TASK INPUT Start Marker

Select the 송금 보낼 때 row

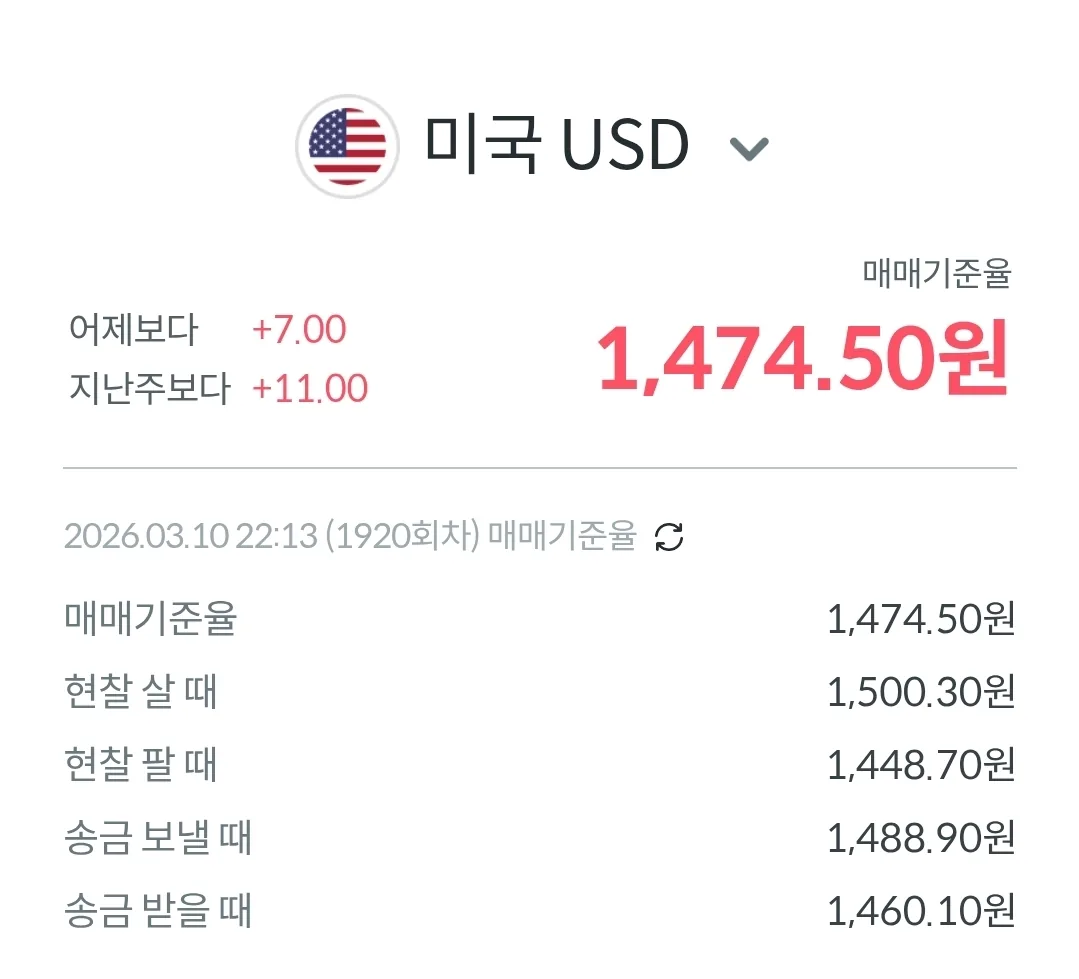540,838
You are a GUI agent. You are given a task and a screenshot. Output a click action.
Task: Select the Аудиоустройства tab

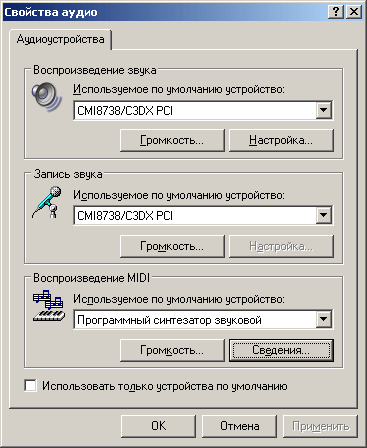pos(60,39)
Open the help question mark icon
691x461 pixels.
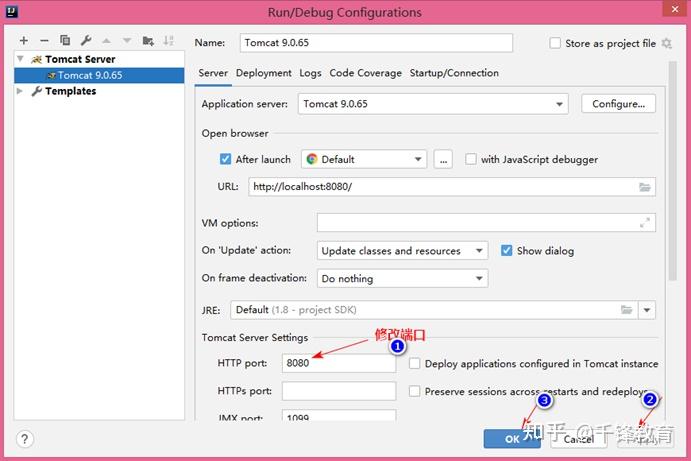point(25,439)
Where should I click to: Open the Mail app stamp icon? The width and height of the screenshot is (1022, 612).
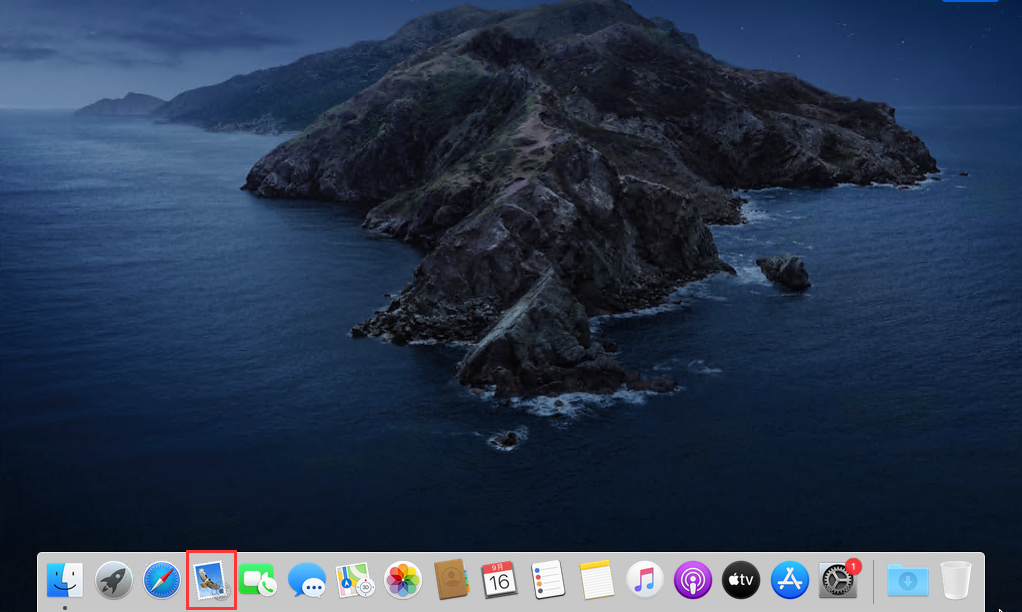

TASK INPUT End Marker

▶ **ABOUT THIS EXERCISE**: A word-for-word copy of the records is required. Leave out every picture.

▶ **YOUR RESPONSE**:
Select the 송금 보낼 때 row

540,838
You are a GUI agent. You are given a task and a screenshot. Output a click action.
Task: Select the Аудиоустройства tab

pos(60,39)
Open the help question mark icon
691x461 pixels.
point(25,439)
Where should I click to: Open the Mail app stamp icon? The width and height of the screenshot is (1022, 612).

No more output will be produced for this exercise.